Meisterwerke der Reformation (28.11.2017)
Kantorei an der Peterskirche, Kammerphilharmonie Mannheim und vier Solisten singen und musizieren wie aus einem Guss „Meisterwerke der Reformation
Beim Schlusschor von Albert Beckers Reformationskantate musste Anne-Christine Langenbach die Kantorei an der Peterskirche und das Orchester der Kammerphilharmonie Mannheim eher bremsen als forcieren. So gewaltig, so mitreißend war das Finale, in dem das Wort Gottes und seine ewige Gültigkeit gepriesen werden. Mehr Strahlkraft, mehr Pracht und mehr Zuversicht konnte man sich an einem Abend, der dem Reformationsjubiläum gewidmet war, nicht wünschen.
Es ist kaum zu glauben, dass dieses Juwel der Kirchenmusik, das der Berliner Kompositionslehrer Albert Becker schuf und das 1883 uraufgeführt wurde, in Vergessenheit geriet und in den vergangenen 20 Jahren nur zweimal aufgeführt worden war. Anne-Christine Langenbach hatte die richtige Spürnase, begab sich vor mehr als zwei Jahren auf die Suche und arbeitete sogar mit Kollegen aus Lemgo zusammen, wo die Kantate jetzt auch in der Kirche St. Nicolai aufgeführt wurde, um die Noten für die Weinheimer Inszenierung beisammenzuhaben.

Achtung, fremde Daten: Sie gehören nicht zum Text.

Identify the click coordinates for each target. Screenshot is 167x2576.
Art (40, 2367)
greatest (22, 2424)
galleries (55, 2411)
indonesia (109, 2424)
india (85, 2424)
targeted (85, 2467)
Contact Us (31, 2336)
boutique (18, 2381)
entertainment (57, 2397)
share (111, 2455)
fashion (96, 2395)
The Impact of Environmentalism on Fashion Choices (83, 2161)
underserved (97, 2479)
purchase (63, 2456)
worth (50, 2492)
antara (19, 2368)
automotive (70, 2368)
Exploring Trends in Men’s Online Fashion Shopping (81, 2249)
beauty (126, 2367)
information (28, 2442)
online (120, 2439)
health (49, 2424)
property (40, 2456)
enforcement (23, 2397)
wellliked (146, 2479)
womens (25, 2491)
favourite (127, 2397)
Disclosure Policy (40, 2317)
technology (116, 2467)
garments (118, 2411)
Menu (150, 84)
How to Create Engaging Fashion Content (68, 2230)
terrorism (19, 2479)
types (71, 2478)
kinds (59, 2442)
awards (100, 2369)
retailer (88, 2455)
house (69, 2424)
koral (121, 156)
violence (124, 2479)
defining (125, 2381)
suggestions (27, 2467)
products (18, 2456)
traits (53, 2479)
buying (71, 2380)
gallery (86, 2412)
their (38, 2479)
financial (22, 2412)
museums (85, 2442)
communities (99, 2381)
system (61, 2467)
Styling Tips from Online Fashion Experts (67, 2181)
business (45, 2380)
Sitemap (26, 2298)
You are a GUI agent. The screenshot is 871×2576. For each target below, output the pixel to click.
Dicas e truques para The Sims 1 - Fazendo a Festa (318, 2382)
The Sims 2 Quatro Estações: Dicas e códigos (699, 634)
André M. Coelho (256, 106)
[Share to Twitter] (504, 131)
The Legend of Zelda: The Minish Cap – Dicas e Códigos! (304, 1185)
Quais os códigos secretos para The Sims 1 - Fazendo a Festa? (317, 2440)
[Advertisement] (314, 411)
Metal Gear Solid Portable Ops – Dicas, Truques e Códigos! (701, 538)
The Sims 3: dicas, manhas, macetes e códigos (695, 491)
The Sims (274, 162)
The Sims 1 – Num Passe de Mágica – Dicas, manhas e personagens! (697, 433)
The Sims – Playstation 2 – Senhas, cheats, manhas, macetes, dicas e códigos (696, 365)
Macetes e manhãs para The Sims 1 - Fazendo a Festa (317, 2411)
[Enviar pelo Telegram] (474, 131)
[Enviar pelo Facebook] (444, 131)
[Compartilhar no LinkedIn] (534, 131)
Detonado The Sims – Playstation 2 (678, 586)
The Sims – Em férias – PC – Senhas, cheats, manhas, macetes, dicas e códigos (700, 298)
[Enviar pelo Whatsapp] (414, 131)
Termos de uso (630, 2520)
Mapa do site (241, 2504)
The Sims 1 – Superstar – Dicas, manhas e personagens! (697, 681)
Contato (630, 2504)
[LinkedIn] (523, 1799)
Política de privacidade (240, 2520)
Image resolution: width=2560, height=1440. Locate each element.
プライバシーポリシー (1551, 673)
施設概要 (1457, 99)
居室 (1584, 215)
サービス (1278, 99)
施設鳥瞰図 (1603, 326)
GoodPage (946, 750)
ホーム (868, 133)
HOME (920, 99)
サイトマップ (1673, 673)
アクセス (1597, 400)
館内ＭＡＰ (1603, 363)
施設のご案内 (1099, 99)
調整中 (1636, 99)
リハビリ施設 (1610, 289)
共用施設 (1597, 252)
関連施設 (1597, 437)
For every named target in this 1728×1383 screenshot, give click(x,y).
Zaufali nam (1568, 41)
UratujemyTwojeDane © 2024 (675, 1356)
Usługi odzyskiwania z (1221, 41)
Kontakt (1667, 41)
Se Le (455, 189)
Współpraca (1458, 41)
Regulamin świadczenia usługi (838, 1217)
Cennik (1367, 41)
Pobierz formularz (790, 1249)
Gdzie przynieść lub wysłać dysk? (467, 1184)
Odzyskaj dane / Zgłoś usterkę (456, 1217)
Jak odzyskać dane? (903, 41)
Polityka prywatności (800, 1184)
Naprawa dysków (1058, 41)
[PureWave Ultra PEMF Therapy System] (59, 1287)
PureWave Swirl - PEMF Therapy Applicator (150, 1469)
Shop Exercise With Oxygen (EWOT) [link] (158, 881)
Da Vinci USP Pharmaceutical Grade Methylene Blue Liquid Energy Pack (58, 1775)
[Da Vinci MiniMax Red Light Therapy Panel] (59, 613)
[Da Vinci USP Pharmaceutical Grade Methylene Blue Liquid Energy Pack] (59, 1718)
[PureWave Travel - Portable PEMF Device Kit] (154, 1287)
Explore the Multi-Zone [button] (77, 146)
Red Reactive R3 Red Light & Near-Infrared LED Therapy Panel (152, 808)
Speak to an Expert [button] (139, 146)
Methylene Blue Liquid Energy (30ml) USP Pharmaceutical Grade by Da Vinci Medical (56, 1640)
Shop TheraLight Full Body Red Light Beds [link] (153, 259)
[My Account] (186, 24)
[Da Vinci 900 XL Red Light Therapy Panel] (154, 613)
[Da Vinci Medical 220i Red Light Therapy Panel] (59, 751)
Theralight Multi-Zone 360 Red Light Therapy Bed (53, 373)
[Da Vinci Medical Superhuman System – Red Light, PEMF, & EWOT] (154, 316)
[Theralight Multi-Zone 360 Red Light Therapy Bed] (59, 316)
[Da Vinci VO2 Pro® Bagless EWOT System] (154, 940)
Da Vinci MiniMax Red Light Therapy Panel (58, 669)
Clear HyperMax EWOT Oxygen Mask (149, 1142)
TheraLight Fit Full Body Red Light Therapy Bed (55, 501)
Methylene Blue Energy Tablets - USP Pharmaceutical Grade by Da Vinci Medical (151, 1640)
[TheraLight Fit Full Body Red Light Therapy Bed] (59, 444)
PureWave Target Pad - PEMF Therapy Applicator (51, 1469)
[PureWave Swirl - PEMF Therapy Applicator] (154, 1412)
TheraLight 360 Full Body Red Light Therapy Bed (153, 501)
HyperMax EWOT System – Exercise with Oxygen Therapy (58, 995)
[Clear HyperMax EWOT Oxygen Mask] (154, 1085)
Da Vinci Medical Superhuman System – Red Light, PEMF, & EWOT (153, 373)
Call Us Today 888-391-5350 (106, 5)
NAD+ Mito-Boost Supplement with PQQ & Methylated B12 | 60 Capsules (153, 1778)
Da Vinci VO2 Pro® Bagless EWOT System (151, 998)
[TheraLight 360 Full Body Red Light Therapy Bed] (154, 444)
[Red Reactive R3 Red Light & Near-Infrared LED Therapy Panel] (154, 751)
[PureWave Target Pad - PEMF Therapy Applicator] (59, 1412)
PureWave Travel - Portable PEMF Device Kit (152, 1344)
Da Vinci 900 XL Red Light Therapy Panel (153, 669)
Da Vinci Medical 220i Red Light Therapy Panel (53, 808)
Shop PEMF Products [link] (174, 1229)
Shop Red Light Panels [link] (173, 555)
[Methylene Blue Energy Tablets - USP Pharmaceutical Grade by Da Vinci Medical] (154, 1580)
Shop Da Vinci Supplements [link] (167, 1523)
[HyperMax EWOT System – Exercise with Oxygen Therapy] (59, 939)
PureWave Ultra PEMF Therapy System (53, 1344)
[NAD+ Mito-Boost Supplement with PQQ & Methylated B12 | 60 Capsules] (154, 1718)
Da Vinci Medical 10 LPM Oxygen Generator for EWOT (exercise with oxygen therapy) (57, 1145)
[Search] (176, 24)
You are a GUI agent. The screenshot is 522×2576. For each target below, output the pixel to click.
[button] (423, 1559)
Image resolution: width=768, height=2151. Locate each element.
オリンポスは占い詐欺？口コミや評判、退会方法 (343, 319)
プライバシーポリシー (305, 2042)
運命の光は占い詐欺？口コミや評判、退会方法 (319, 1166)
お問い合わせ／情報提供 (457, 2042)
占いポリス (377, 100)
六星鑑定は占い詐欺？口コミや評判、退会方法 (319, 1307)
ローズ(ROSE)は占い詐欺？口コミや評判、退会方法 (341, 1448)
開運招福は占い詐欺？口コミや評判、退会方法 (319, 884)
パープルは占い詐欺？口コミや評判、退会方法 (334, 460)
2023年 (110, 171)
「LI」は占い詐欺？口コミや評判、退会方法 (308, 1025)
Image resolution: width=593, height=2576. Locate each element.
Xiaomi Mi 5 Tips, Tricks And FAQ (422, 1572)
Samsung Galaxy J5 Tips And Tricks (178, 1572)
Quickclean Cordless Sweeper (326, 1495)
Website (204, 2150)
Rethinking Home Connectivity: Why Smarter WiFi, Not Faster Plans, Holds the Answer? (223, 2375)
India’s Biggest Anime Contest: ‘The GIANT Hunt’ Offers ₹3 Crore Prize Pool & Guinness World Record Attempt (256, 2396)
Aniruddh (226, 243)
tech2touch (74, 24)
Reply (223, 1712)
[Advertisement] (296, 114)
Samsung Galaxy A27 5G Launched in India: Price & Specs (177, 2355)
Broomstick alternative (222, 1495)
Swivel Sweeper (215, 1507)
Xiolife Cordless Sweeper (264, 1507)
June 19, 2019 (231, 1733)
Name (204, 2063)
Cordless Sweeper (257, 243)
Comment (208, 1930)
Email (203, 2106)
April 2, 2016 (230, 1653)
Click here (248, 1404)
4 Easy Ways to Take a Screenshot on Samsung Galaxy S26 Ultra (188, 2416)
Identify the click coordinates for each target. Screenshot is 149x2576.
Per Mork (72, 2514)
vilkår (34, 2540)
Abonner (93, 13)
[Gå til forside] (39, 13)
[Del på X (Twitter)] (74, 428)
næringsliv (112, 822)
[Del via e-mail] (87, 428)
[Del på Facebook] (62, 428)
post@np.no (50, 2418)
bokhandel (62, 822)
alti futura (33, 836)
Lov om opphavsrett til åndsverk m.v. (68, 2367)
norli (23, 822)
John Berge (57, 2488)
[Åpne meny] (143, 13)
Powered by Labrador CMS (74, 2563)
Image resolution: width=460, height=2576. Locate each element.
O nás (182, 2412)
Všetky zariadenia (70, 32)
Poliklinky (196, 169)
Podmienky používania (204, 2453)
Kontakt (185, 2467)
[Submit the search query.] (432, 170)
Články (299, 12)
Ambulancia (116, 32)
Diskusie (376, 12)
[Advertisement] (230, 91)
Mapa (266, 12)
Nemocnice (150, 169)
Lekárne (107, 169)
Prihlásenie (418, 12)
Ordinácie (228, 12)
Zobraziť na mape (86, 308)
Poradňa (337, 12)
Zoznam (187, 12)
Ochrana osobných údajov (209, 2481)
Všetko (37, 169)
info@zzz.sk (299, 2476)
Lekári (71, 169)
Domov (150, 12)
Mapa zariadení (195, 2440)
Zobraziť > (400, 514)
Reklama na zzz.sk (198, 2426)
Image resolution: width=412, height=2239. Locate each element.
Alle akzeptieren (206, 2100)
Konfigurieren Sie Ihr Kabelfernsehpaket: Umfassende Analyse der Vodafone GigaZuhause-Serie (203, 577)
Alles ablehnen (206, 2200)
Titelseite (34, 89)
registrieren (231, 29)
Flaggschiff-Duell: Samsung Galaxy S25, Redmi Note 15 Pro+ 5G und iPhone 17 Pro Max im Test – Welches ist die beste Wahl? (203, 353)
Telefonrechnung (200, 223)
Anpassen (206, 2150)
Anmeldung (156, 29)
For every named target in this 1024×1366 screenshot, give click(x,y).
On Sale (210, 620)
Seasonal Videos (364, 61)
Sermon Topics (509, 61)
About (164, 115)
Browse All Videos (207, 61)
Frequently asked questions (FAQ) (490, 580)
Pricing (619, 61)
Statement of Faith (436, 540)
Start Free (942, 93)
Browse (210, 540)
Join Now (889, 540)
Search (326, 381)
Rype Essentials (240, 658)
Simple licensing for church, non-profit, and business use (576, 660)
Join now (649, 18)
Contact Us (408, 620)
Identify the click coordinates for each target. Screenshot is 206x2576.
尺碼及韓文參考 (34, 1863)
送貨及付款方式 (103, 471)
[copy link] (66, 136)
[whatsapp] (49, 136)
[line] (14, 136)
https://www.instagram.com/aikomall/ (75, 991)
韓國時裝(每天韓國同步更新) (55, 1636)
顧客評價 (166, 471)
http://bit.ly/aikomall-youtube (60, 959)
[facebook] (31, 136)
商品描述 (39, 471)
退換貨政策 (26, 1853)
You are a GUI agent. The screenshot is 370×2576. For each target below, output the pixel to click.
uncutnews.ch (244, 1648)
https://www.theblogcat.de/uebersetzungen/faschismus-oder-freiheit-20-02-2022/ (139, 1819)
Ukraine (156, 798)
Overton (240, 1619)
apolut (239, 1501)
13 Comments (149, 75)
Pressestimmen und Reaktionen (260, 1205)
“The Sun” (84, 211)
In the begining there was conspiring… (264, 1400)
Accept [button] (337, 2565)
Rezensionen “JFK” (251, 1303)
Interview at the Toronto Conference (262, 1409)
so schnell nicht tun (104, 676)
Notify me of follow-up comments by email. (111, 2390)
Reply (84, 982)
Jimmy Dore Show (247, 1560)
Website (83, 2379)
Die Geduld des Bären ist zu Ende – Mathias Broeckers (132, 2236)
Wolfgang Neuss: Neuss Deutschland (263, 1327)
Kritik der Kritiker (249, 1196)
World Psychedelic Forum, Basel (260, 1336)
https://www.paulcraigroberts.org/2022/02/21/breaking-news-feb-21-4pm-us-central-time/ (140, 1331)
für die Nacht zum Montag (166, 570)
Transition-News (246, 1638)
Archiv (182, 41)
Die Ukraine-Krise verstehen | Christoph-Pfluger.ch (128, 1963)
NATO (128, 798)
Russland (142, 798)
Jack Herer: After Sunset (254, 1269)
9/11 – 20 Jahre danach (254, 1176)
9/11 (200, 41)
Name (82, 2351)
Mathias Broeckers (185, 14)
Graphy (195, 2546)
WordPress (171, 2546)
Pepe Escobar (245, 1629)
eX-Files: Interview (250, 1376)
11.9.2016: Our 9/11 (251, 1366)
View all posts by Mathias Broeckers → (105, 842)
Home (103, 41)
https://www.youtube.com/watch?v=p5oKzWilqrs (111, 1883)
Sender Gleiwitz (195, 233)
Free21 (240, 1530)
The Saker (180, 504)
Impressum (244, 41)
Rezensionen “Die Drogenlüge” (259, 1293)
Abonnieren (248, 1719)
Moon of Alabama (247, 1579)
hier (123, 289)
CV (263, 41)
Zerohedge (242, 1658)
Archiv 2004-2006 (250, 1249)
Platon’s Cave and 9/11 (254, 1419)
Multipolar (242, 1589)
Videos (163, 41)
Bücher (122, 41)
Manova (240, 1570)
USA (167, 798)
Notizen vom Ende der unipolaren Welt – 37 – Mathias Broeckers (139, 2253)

Musikalisch wurde die von Martin Luther zitierte „feste Burg“ des Glaubens an den Erlöser und an den selbstbestimmten Gläubigen am Samstag in der vollbesetzten Peterskirche „gebaut“. Sozusagen das Fundament des Abends bildeten Johann Sebastian Bachs Kantate „Ein feste Burg ist unser Gott“ und Felix Mendelssohn Bartholdys Choralkantate „Wir glauben all an einen Gott“. In Bachs Werk, bei dem nur der Einstieg in die Motette des Eingangschors leicht holprig verlief, ließ Sopranistin Cornelia Winter bereits ihre erfrischende, in Koloraturen sichere Stimme hören und stemmte sich Vinzenz Haabs kräftiger, warmer Bass gegen die Versuchungen des Satans. Kirsten Schwarz (Alt) und Martin Steffan (Tenor) priesen die Seligkeit derjenigen, die „Gott im Munde tragen“.
Wer hätte gedacht, dass Bach und Mendelssohn, trotz ihrer großartigen Kompositionskunst, später zu Vorspeisen eines vortrefflichen Hauptgangs wurden. Das Orchester war zu voller Stärke aufgestockt worden. Alleine die Tatsache, dass vier Hörner Position bezogen, war ein Zeichen für weitere Festlichkeit und musikalische Strahlkraft, die sich bei Beckers Reformationskantate schon in der Einleitung entfaltete, die so opulent wie bei Wagner gestaltet ist. Mystisch und tragisch steigt das „Aus tiefster Not“ auf; wie „Ein feste Burg“ ein Lutherlied mit starkem Bezug zur Bibel.
In zwölf Chorälen, Soli und einem Duett von Altistin Kirsten Schwarz und Sopranistin Cornelia Winter durchlebten die zu Hochform auflaufende Kantorei, die aus einem Guss spielende Kammerphilharmonie und Solisten den Kampf des Reformators mit Unterdrückung durch Kirchenobrigkeit, mit Glaubenskrisen und Prüfungen bis zur Seligkeit, die der feste Glaube dem Geprüften schenkt. Hell wie Glockenspiel ließ Cornelia Winter solo „des Christen Herz auf Rosen“ erblühen. Kompositorische Anklänge von Bach und Mendelssohn verschmolzen mit wagnerischer Dynamik bei Albert Becker zu einem sich dramaturgisch steigernden Erlebnis. Der anschließende, minutenlange Beifall war mehr als verdient. Diese Noten sollte Anne-Christine Langenbach gut aufbewahren.